The processing of silicon wafers to produce integrated circuits generally includes one or more stages of wafer heating. One approach for wafer heating is Rapid Thermal Processing (RTP), which is presently used for a variety of applications including silicidation, oxide formation, and anneal processes. A typical RTP system includes a heating chamber in which a wafer is positioned for thermal processing. High-intensity heating lamps are controlled for generating radiant heat for heating the wafer, and temperature sensing equipment is provided for sensing the temperature in the chamber and/or for feedback-control of the heating lamps. The wafer is rapidly heated and cooled (e.g., 50° to 250° C./sec), usually maintaining a peak temperature (e.g., 150° to 1200° C.) for a short period of time (e.g., 10 to 120 sec) according to a prescribed RTP recipe.
An important factor in the thermal processing of wafers is maintaining temperature uniformity within the wafer. A temperature difference across a wafer can cause Vt variations within the wafer and/or stress that leads to device damage, resulting in decreased product yield. For this reason, temperature uniformity during RTP is a subject of considerable interest, and Temperature uniformity during RTP is often inferred from the sheet-resistance uniformity of the wafer post-processing. Sheet resistance varies according to the temperature to which the wafer is heated, so variations in sheet resistance can serve as an accurate indicator of variations in temperature that occurred during RTP.
One of the ways of monitoring the annealing temperature within the heating chamber is to calibrate the heating chamber with a thermal coupled standard consisting of temperature sensors that display the exact temperature depending on the location of these sensors while the thermal coupled standard is seated inside the heating chamber. However, thermal coupled standard monitor and calibration cannot be performed while wafers are being processed inline, and often requires the RTP system be taken offline in order to perform the calibrations which can be costly as well as time consuming.

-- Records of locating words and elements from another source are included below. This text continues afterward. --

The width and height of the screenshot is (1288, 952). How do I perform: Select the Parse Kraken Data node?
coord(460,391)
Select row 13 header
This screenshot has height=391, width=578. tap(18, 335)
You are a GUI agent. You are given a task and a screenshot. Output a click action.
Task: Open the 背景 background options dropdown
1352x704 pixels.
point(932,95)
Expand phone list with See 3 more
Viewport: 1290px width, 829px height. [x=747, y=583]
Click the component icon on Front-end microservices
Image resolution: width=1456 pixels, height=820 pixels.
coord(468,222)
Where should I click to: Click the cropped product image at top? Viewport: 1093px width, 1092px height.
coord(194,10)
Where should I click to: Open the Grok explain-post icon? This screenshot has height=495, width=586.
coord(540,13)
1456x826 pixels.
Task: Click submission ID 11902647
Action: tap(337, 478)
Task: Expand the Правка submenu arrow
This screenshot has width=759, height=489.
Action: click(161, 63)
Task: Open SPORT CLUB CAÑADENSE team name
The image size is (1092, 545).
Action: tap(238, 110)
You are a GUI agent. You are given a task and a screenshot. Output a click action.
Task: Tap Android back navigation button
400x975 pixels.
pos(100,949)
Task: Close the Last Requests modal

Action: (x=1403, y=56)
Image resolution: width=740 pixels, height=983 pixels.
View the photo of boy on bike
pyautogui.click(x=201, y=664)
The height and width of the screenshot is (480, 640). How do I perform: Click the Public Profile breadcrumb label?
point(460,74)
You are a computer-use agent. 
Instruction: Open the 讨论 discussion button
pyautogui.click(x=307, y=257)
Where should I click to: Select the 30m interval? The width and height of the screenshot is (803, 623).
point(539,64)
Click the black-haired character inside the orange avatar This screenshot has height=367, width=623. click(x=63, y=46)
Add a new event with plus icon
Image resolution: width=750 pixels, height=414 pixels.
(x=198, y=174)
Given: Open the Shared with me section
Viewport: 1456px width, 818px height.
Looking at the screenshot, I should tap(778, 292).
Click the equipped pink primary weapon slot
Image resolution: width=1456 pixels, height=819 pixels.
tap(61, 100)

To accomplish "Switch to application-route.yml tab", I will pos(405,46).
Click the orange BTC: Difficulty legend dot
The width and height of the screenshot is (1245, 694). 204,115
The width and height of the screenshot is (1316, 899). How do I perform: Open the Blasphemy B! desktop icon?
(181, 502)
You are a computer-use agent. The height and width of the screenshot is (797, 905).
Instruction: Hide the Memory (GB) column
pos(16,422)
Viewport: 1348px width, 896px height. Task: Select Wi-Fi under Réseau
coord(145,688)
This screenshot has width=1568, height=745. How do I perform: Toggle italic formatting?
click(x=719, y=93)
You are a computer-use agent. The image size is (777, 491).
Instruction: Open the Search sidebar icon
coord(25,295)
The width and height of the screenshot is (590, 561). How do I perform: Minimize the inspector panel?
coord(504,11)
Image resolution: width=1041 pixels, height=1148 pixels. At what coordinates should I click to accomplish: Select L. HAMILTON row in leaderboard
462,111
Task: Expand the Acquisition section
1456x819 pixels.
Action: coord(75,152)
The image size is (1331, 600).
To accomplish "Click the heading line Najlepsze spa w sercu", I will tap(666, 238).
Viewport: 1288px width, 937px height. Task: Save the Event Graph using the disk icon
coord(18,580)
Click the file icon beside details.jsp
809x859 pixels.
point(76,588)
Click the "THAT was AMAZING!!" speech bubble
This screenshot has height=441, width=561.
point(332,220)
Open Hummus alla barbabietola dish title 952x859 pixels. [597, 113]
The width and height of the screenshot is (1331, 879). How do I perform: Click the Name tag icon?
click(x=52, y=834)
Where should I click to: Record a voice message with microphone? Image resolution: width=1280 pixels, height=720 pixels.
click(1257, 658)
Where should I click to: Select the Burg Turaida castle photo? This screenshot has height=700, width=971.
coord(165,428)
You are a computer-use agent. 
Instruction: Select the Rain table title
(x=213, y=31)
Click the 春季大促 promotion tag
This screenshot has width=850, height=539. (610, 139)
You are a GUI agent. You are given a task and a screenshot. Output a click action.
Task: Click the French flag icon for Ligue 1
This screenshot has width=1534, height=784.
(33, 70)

A more time and cost efficient method of monitoring the annealing temperature uniformity within the heating chamber is to use the Rs-49 point contour map. The Rs-49 point contour map method assesses wafer heating uniformity by measuring the sheet resistance (Rs) of 49 uniformly distributed points across the semiconductor substrate after the semiconductor substrate has been annealed inside the heating chamber. The measurements can be done on batches of processed wafers and provide a quick and accurate assessment of the annealing temperature uniformity by plotting a contour map of the Rs values based on their position on the semiconductor substrate. The measurements can then be used to calibrate or fine-tune the RTP system for improving heating uniformity. However, while the Rs-49 point contour map method is an efficient method to monitor and fine tune RTP systems, there remains considerable room for improvement. Thus, there exists a need for improved techniques for calibrating or fine-tuning RTP systems in order to provide for more ideal heating uniformity during RTP processes.